As many as 200 ethnic groups live within the borders of the DRC. Divisions in Congolese society, however, run deeper than ethnic heritage, with separations also running along language, class, political, cultural and citizenship lines. Ethnic, cultural or language groups are often allied with other groups, political parties, governments and organizations, blurring the exact lines between warring parties. The continuing conflict in the DRC has often been referred to as “ethnic”, despite the fluidity of ethnicities and the fact that ethnic segregation is something most ordinary Congolese resist, having lived in multi-ethnic communities for generations. Ethnicities in the DRC are incredibly overlapping and heavily inter-mixed by marriage, and continue to be inter-mixed despite the war.
In the DR Congo, colonialization is still playing its role in inequitable systems. Belgian colonial powers attempted to separate the Lendu peoples (a cultural group) from the Hema peoples, giving them strict administrative boundaries (although they had lived together intermixing for generations before this). The Belgians regarded the Hema as a superior race, and gave them privileged access to education, land, administration and commerce. They decided who was in which cultural group rather arbitrarily, sometimes based solely on outward physical features. From the 1930s to the 1950s the Belgian administrators started to deliberately transplant Hutus and Tutsis from Rwanda into the Congo to help and alleviate the demographic pressure in famine-prone parts of Rwanda and to meet growing labor demands in colonial plantations and mines in the Congo. These people, commonly referred to as Rwandophones often stayed on in the DRC and had families here.
At Independence, it was decided by Constitutional decree that only one Congolese nationality existed and only those ethnic groups (not individuals) who were declared as occupying the territory prior to 1908 were granted this privilege. Many Rwandophones whose families had been residing in the Congo since the start of colonialization, were denied citizenship rights on this basis. The citizenship decree was annulled in 1981, and the occupying date was pushed back to 1855, still excluding many.
In 1973, authoritarian ruler Mobutu Sese Seko began his zaireanization process in an attempt to reverse the colonial policies. Post-colonial reorganization attempts to incorporate another ethnic group (the Ngiti) resulted in depriving them of access to Lake Albert (the main water source) and created ethnic tensions which can still be felt today.
Mobutu also began transferring ownership of ex-colonial plantations in Ituri (in the North of the country) over to elite Hema individuals. He manipulated ethnic divisions over identity and land ownership to reward his political followers. His General Property Law of 1973 allowed land to be privatized (including ancestral land), and sped up the process where Hema cattle herders could displace Lendu agriculturalists. The elite Hema, who dominated local governance, passed this law because it was beneficial to them.
Much of the population wrongly believed they could still inherit ancestral land, but this new law allowed land to be sold privately, without the occupier’s notice. The Law stipulated that occupiers should be given a two year grace period to leave their land, which was subsequently ignored by the Ugandan troops (assisting the Congolese government) in the area who instantaneously evicted mostly Lendu from their lands.

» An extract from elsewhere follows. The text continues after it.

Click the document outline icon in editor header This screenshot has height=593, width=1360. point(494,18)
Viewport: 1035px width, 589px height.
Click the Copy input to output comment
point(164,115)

Another deal between Mobutu and Rwandan president Juvenal Habyarimana allowed one ethnic group (the Banyarwanda) to take over territories in North Kivu. Local chiefs and non-Banyarwanda, fearing encroachment by these land expropriations began forming local militias to protect themselves. Between 6,000 and 10,000 people were killed and more than 250,000 were displaced in clashes in this one area over land in 1993 alone.
A fragile peace was achieved soon after, but was subsequently destroyed when more than one million Hutu refugees (including members of the interahamwe militia responsible for the Rwandan genocide) fleeing the Rwandan Patriotic Front (RPF) settled in the DRC in 1994-5. Many of the refugees were heavily armed and with the help of local Congolese Hutu and propaganda, transferred the conflict and began killing the Congolese Tutsi. The Alliance of Democratic Forces for the Liberation of Zaire headed by Laurent Kabila, scattered the interahamwe militia throughout the DRC (then named Zaire) and captured Kinshasa in 1997, overthrowing Mobutu from his 32 year rule. Rwanda, Uganda and Burundi, angered that they did not receive remuneration expected for helping to topple Mobutu, stayed in the country and began extensively plundering its wealth. In response, Kabila’s new government began arming the interahamwe and other local militias (especially the Mai Mai) in an attempt to drive these foreigners out. Rwanda responded by attacking the largest towns in the Kivus through proxy armies such as the Rassamblement Congolais pour la Democratie (RDC).
This type of political and citizenship manipulation is separating ethnic groups and creating hatreds among them, and is still happening in the DRC to this day. In fact, the examples go on and on. It is happening also all over the world, in many other countries. The next time you hear a story about ancient ethnic hatreds, think twice and do some digging. You may just find there is much more to the conflict than meets the eye.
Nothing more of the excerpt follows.